Start of Text

Destroying the County
Ever since Scott Walker became Milwaukee County executive in 2002, he has been systematically working to destroy county government.
That is not a political attack. It is a description of Walker’s actual political objective that, for some reason, most of the media failed to notice. For years, I’ve called Walker the most radical politician in public office.
Walker has often been a guest on my weekday
radio show, “The Morning Magazine” on 1290 WMCS-AM. I’ve asked him
directly if destroying county government was his ultimate goal. His
answer was always the same: Walker said many functions of county
government could be performed better by others, but he wasn’t ready to
call for the end of county government—yet.
Apparently, he’s
ready now.
Campaigning for the Republican nomination for governor,
having done little to dig Milwaukee County out of a long-term economic
crisis, Walker has proposed eliminating county government and turning
its functions over to the state, local municipalities and regional
boards.

End of Text

● **Tasks and exercises**:
a. Using the text on Milwaukee County government, decide whether each statement agrees with it. Answer yes or no and quote the words that settle each one. (i) Walker became Milwaukee County executive in 2002. (ii) On the radio show, Walker called for ending county government. (iii) Walker proposed handing county functions to the state, local municipalities and regional boards.
b. According to the text on Milwaukee County government, what is the name of the writer's weekday radio show, and on which station does it air?
This data comes from a different source than the text on Milwaukee County government.

Start of Dataset excerpts

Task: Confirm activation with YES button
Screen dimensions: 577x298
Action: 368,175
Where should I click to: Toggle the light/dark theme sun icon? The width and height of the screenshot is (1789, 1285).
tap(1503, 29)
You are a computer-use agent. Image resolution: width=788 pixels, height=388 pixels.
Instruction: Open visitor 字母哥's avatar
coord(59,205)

End of Dataset excerpts
Start of Dataset excerpts

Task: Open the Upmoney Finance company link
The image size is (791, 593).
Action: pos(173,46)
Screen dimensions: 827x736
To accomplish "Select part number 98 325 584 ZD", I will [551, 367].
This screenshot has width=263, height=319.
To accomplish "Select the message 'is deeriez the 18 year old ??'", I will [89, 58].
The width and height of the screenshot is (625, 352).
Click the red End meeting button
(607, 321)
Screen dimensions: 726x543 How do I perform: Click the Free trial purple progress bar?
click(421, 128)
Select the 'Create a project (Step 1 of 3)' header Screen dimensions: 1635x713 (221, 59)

End of Dataset excerpts
Start of Dataset excerpts

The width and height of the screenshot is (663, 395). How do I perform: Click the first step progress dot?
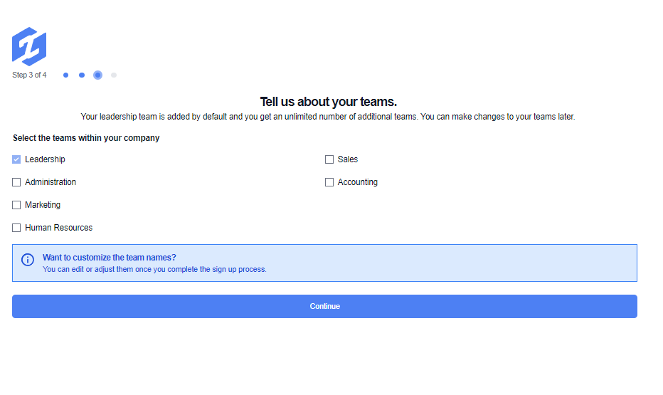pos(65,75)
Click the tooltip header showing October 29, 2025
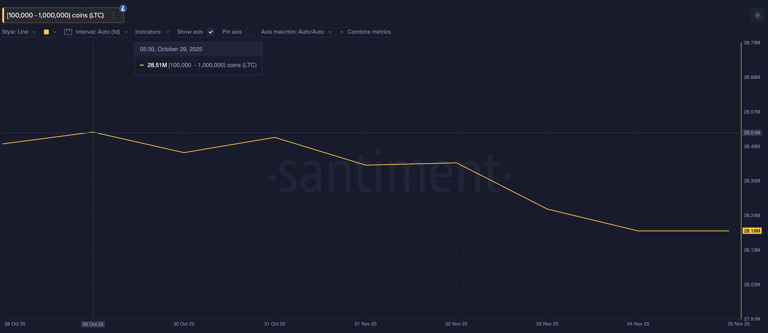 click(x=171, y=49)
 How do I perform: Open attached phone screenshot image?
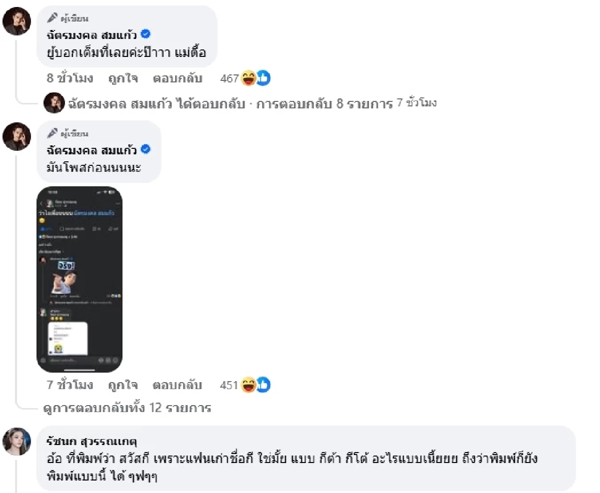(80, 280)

End of Dataset excerpts

● **Worked answers**:
a.
(i) Yes: "Ever since Scott Walker became Milwaukee County executive in 2002"
(ii) No: "he wasn’t ready to call for the end of county government—yet."
(iii) Yes: "turning its functions over to the state, local municipalities and regional boards."

b. "The Morning Magazine" on 1290 WMCS-AM.